The program could make a big difference when officers are out in the field, Pasadena Interim Police Chief John Perez said.

“This is really a game changer for us inside the community and in the police department, for us to be trained this way,” he said.

“At some point, you’ll be able to identify these officers by the vehicles they’re driving with blue bands, with the next level of training they’ll receive from here. But that’s a while away,” the Chief said.

Police personnel seemed to like the idea, as well, he added.

“The officers are very excited to take on more responsibility at times, he said. “And you know, there’s places and organizations that don’t want the extra responsibility. Here, the officers are accepting it. They’re open to it. All of our employees, not just sworn, but our civilian work staff, which is amazing.”

Wednesday night’s tragedy in Thousand Oaks is an example of the unthinkable violence that seems to becoming all too common, Lt. Tracey Ibarra said. And police need to be ready.

“It shouldn’t be happening anywhere. It shouldn’t be happening with the frequency that it does across this nation,” she said. “The Pasadena Police Department had already been looking at this for a while saying we need to figure out what the next evolution of law enforcement’s role is in addition to what we already do.”

The changing nature of public safety threats requires law enforcement to adapt, the lieutenant said.

“Law enforcement’s role, yes, is first is to neutralize the threat, whatever the threat may be,” she said. “We say active shooter, but we recognize today that could be someone who is trying to cause mass casualties with a vehicle or with a knife or some other form of weapons that’s used.”
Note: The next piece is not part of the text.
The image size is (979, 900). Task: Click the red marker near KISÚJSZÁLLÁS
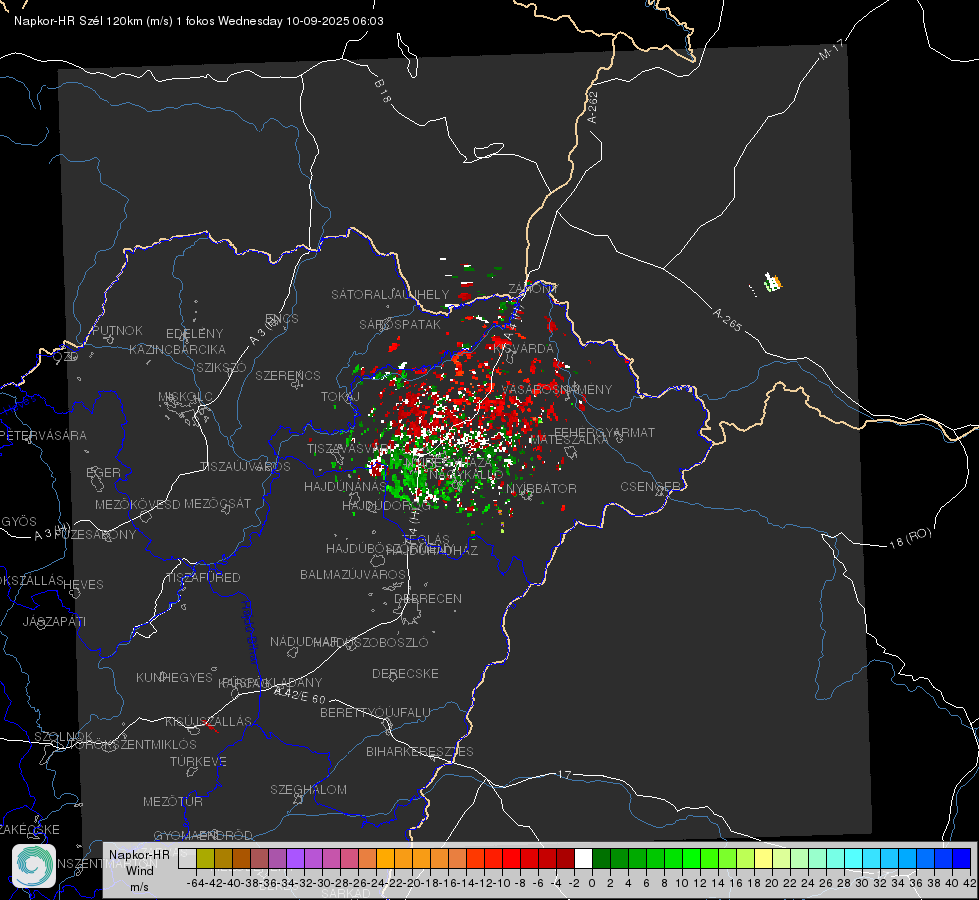[x=210, y=726]
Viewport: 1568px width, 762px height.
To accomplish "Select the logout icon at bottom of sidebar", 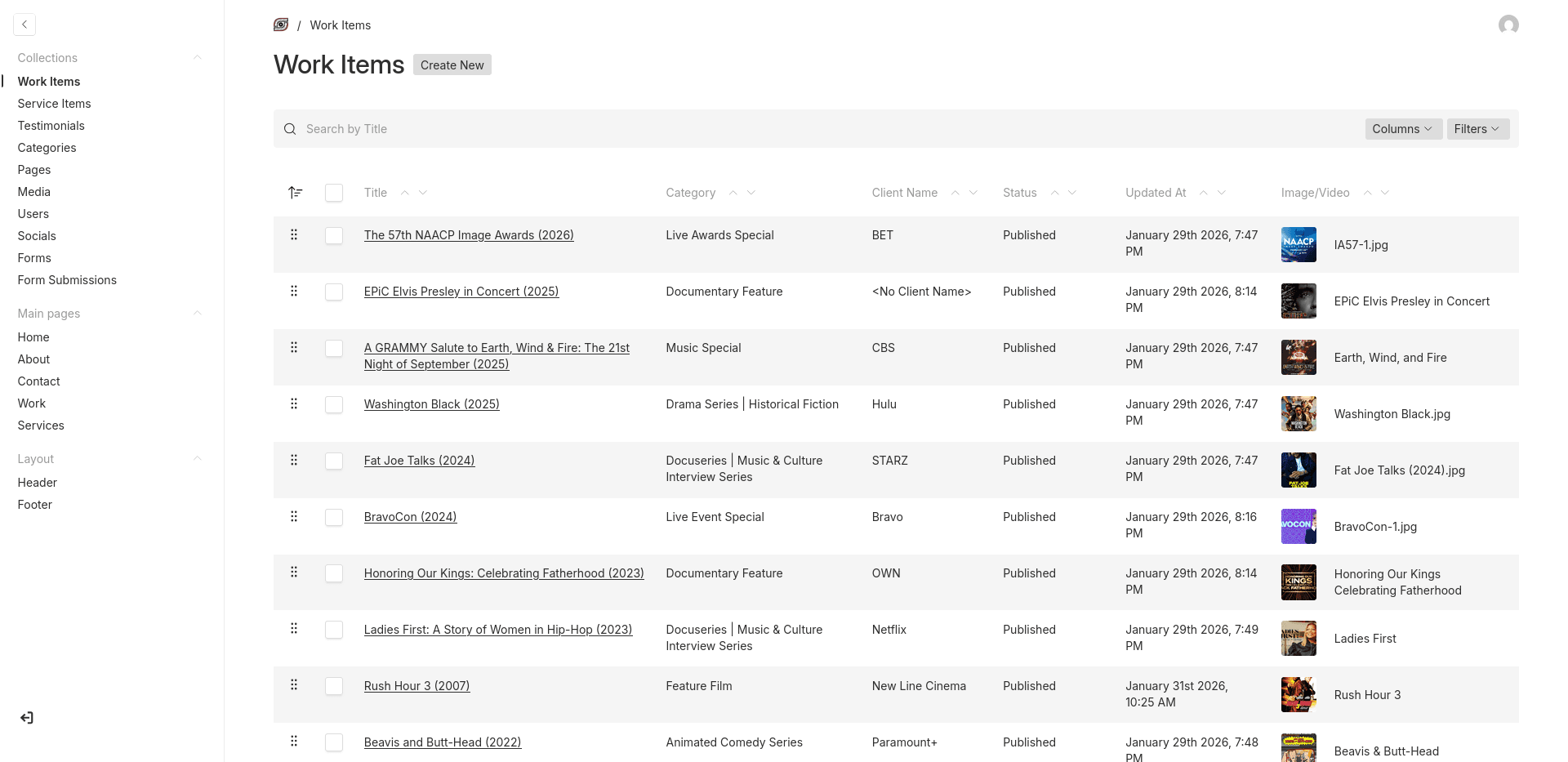I will (x=26, y=717).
“Police officers can now become temporary or interim medical care in that transition from dangerous zone, red zone, to a warm zone and getting a paramedic’s care, then to hospitalization.”

The training doesn’t replace traditional medics, Ibarra added. “But as we recognize from Boston and from the Pulse nightclub and from Las Vegas, people were having to self-treat or treating others in order to save lives.”